# Exercise:
Pick out and copy every line of the records that contains the word "Open". Letter case matters.
————————
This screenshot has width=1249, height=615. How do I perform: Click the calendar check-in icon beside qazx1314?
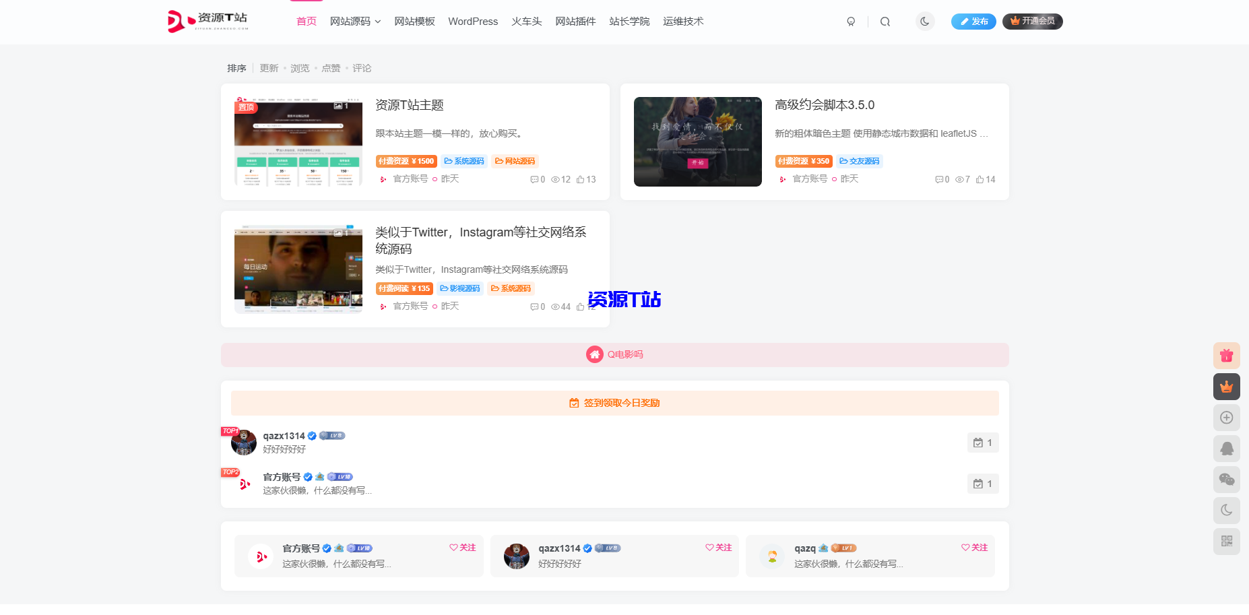[983, 443]
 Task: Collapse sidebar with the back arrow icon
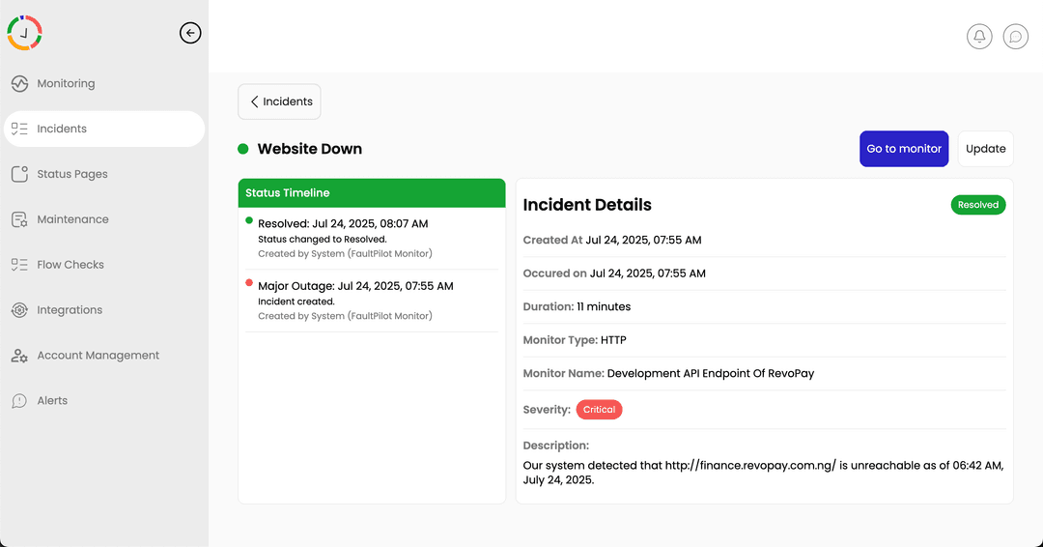click(190, 33)
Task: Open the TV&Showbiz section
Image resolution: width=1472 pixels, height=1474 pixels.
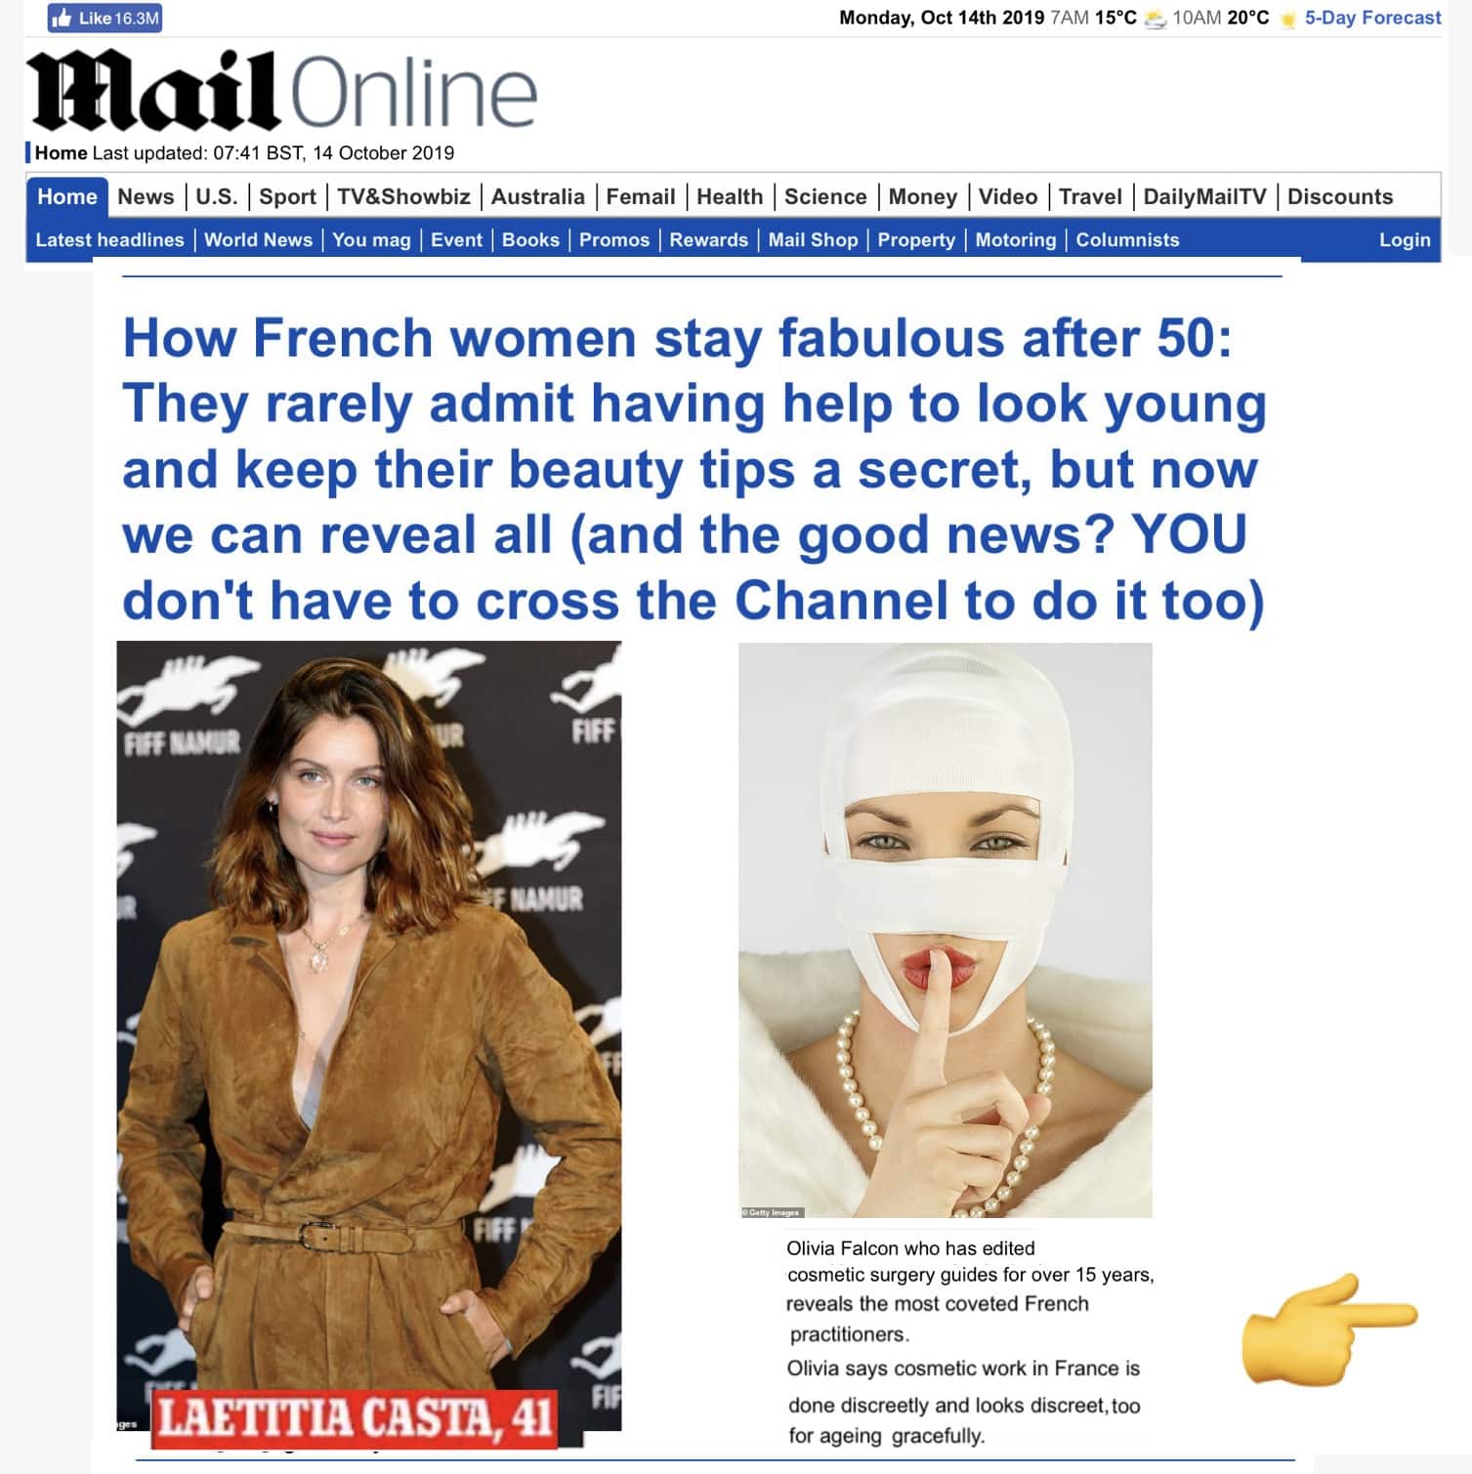Action: [403, 196]
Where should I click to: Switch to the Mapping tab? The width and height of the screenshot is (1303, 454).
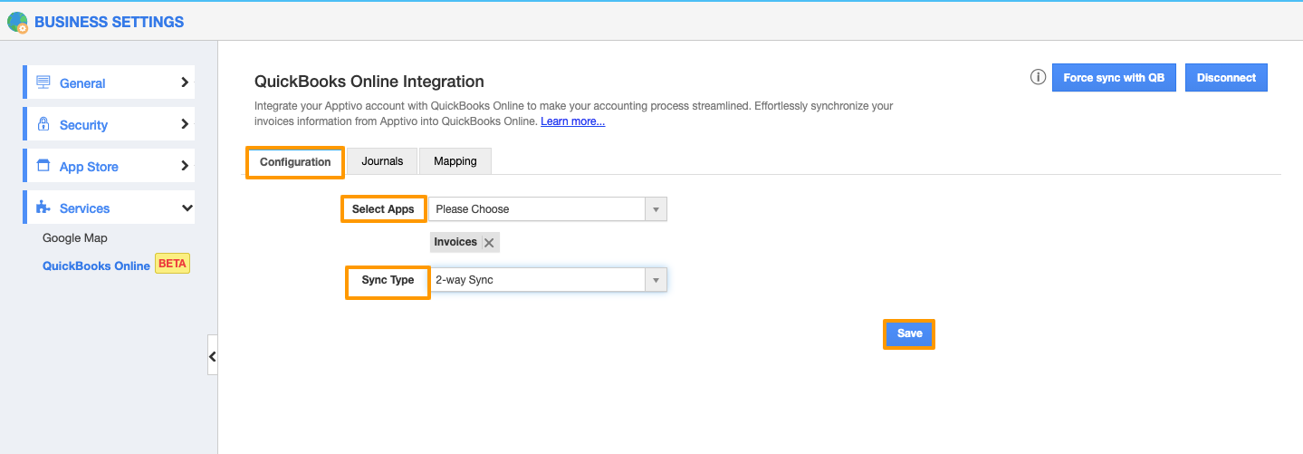[x=455, y=161]
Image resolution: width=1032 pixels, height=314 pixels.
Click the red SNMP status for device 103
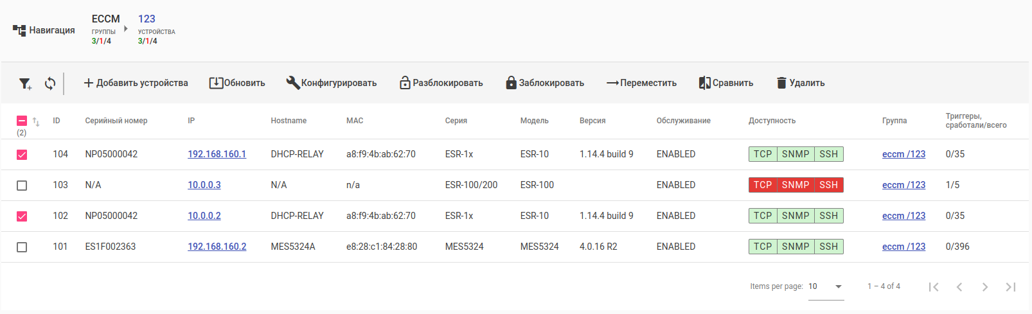click(x=795, y=185)
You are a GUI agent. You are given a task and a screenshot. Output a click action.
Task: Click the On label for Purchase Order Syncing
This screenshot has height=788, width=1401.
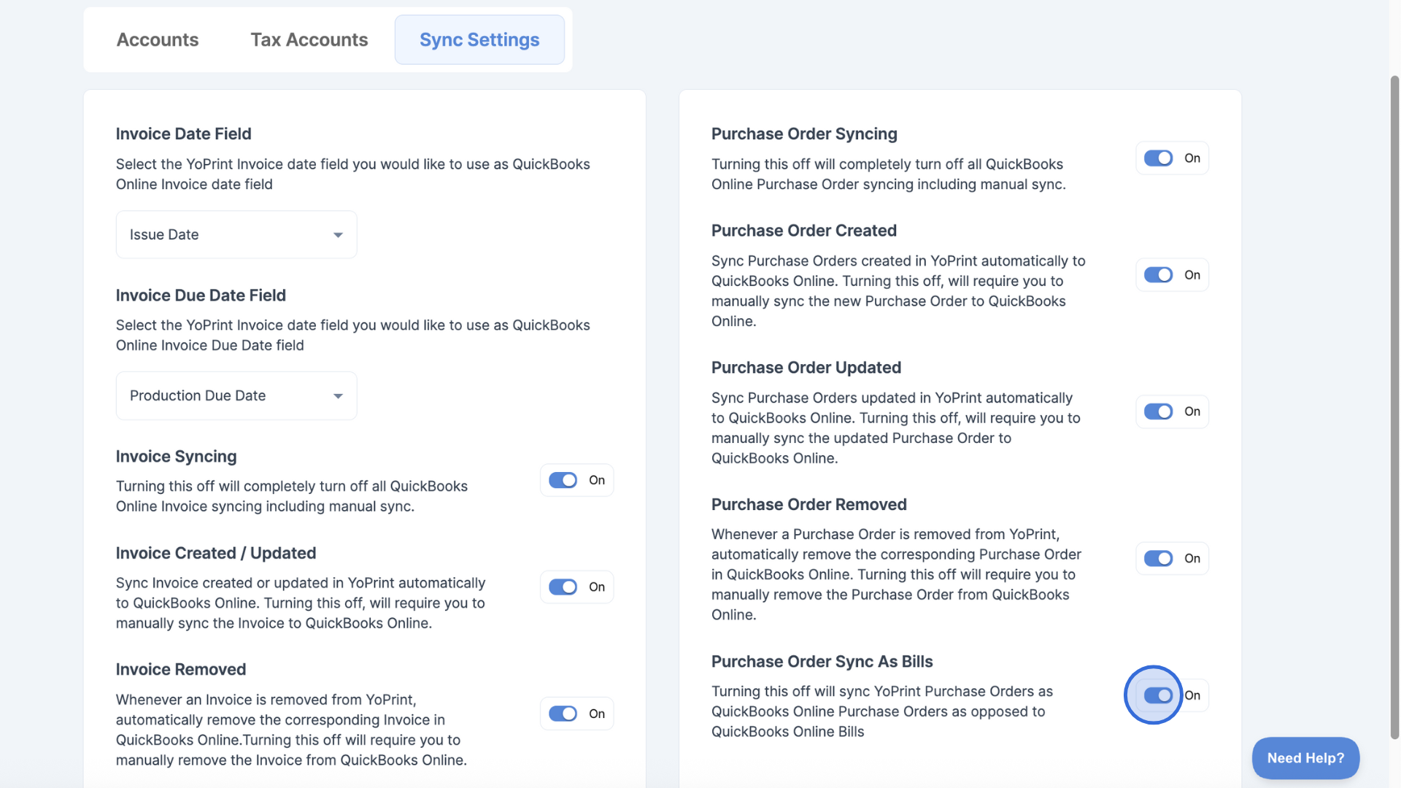(1192, 158)
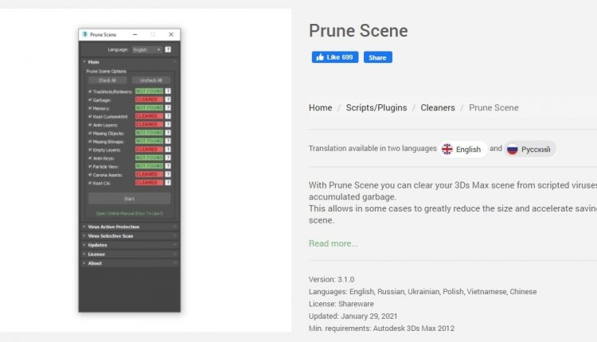Image resolution: width=597 pixels, height=342 pixels.
Task: Open the Language dropdown in Prune Scene
Action: [x=146, y=49]
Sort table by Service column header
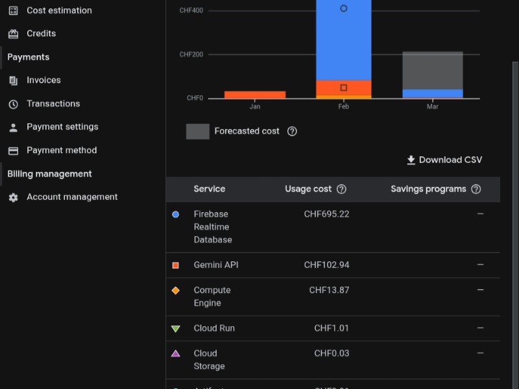 click(209, 189)

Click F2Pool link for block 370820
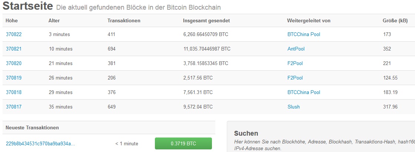(295, 63)
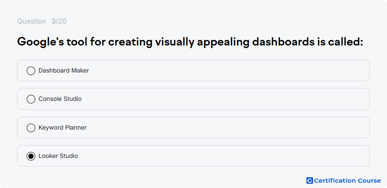Click empty space in Looker Studio option card

click(x=222, y=156)
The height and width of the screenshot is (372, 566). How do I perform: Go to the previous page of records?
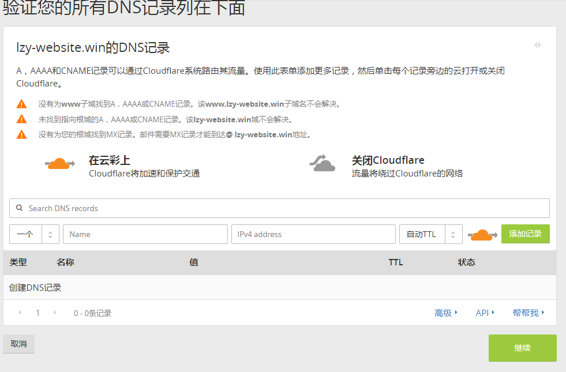pyautogui.click(x=21, y=313)
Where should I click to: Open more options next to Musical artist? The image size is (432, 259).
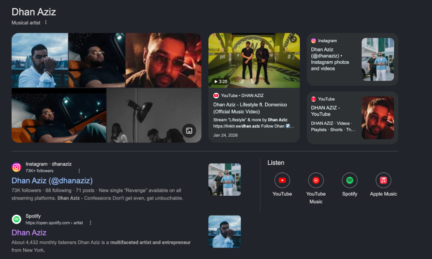(x=46, y=22)
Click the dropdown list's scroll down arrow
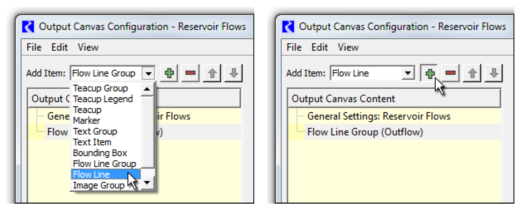 pyautogui.click(x=147, y=183)
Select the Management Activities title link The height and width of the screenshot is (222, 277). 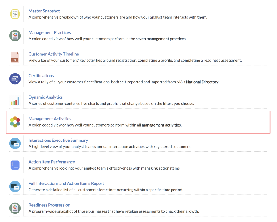point(50,119)
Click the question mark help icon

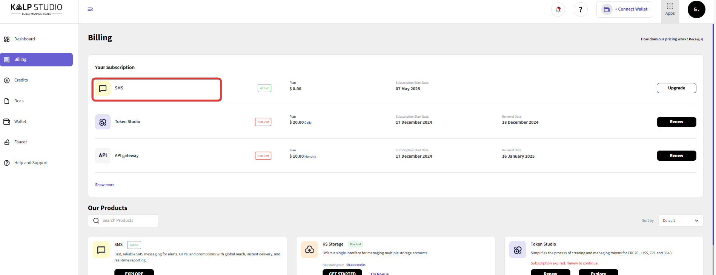pos(581,9)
————————
# Task result:
Task: Open the TV&Showbiz section
Task: Open the Language dropdown in Prune Scene
Where should I click to: Open more options next to Musical artist? The image size is (432, 259).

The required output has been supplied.